Layer-Wise Quantization: A Pragmatic and Effective Method for Quantizing LLMs Beyond Integer Bit-Levels

We present a simple variable quantization approach that quantizes different layers of a large language model (LLM) at different bit levels. Specifically, we quantize the most important layers to higher bit precision and less important layers to lower bits to achieve floating point quantization levels.
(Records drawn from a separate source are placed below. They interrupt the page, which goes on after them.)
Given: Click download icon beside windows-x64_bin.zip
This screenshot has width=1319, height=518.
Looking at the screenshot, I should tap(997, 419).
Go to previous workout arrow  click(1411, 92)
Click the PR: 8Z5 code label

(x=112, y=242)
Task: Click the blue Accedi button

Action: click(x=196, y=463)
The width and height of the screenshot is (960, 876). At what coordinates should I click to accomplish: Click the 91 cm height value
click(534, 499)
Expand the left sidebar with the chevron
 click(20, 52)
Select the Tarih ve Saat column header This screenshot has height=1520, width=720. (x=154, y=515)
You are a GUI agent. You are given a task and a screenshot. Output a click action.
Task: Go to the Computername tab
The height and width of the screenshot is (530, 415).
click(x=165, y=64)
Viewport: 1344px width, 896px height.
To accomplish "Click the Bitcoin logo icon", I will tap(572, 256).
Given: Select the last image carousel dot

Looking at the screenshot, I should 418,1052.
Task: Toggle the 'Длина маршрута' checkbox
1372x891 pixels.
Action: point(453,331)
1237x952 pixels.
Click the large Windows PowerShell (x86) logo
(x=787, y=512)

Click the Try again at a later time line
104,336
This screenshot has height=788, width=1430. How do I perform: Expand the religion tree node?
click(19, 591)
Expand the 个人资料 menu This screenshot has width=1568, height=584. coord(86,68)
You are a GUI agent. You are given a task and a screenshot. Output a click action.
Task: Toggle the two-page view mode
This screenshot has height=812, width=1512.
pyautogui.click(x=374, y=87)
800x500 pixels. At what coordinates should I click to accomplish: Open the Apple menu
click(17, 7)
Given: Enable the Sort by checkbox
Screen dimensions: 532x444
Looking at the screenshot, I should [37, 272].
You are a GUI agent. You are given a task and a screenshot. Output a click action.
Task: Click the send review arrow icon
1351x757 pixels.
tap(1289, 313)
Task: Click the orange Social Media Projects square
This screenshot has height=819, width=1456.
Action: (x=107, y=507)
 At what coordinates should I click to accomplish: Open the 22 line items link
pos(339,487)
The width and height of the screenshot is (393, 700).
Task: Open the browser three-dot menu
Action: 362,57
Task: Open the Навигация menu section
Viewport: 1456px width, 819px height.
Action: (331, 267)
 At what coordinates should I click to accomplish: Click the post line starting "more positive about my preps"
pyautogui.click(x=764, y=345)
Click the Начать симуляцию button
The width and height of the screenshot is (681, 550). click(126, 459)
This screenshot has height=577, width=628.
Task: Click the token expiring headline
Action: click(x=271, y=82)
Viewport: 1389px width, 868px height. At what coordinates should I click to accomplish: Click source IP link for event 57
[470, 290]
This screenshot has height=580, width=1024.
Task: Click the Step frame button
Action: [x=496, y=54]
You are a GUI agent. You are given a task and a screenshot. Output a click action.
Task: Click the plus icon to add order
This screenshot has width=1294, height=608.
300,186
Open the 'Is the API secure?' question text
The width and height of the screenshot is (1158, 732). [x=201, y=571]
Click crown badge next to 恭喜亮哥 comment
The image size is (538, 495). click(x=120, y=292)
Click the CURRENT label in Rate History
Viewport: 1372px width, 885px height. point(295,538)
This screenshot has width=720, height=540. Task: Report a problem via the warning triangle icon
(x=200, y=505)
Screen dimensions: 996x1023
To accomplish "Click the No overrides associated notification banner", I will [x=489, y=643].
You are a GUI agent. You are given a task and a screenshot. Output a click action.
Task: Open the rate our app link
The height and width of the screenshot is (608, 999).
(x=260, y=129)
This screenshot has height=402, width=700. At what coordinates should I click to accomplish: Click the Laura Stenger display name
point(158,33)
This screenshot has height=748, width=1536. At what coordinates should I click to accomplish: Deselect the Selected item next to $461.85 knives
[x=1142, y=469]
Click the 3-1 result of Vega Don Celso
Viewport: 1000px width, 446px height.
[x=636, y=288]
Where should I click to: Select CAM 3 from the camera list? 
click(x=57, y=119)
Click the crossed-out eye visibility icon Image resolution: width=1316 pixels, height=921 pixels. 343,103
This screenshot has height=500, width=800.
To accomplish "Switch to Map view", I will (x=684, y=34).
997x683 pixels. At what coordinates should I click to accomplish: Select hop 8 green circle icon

We propose two effective strategies to measure the importance of layers within LLMs: the first measures the importance of a layer based on how different its output embeddings are from the input embeddings (the higher the better); the second estimates the importance of a layer using the number of layer weights that are much larger than average (the smaller the better). We show that quantizing different layers at varying bits according to our importance scores results in minimal performance drop with a far more compressed model size. Finally, we present several practical key takeaways from our variable layer-wise quantization experiments: (a) LLM performance under variable quantization remains close to the original model until 25-50% of layers are moved in lower quantization using our proposed ordering but only until 5-10% if moved using no specific ordering; (b) Quantizing LLMs to lower bits performs substantially better than pruning unless extreme quantization (2-bit) is used; and (c) Layer-wise quantization to lower bits works better in the case of larger LLMs with more layers compared to smaller LLMs with fewer layers. The code used to run the experiments is available at: https://github.com/RazvanDu/LayerwiseQuant.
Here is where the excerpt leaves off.